Humorous, witty, horrific, and poetic, Jamal Saeed’s story is Syria’s story: surviving 12 years in brutal military prisons, an enchanted childhood, his loves, Syria’s deadly upheavals, and his family’s escape.
Book Club Questions
My Road from Damascus suggests that a writer may move freely within the space of their life rather than along a chronologically arranged line of experiences, creating scenes in which childhood and old age are juxtaposed. We can say the same about sorrows, joys, despair, and hope. How do you view this type of narration and the effect it has?
- Many imaginary things permeate My Road from Damascus: the writer watches clouds and reads them in different ways at different ages; he imagines the crowd in cell #7 as a forgotten, vivid Goya painting; he runs a bank of little stones in a solitary cell; and there is a public exhibition of chess, where he occupies many roles, including two competitors, an audience, and a commentator. The writer believes that this kind of “madness” helped keep him sane. The imaginary appears to be part of the real world and has a function in the life of the writer as a rural child, as a prisoner, and as a refugee. What does the intersection of the imaginary world and real world in the book mean to you? Do you think that the imaginary plays an important role in “real” life?
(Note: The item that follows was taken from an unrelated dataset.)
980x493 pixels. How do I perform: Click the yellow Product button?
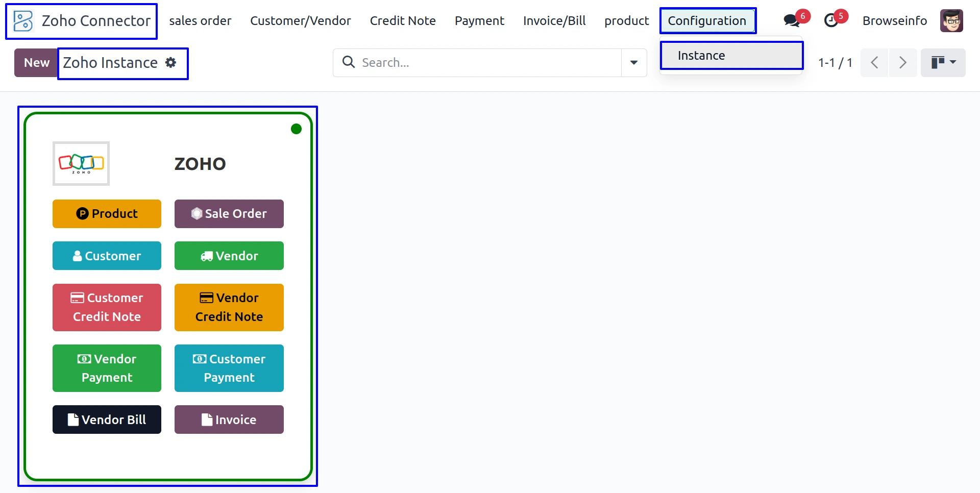pos(107,214)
My Road from Damascus presents the sharp paradoxes that occur in countries ruled by repressive regimes. At one point, Jamal enters a government office and is welcomed by Antun Maqdisi, the well-known director of the Department of Composition and Translation in the ministry of culture. “You will be for Syria what Maupassant was for France,” Maqdisi tells Jamal. Just 18 hours later, Jamal is arrested and Brigadier Mustafa al-Tajer, the head of a military investigation branch, tells Jamal his fate is to become dog food. What do paradoxes of this nature mean to you as a reader?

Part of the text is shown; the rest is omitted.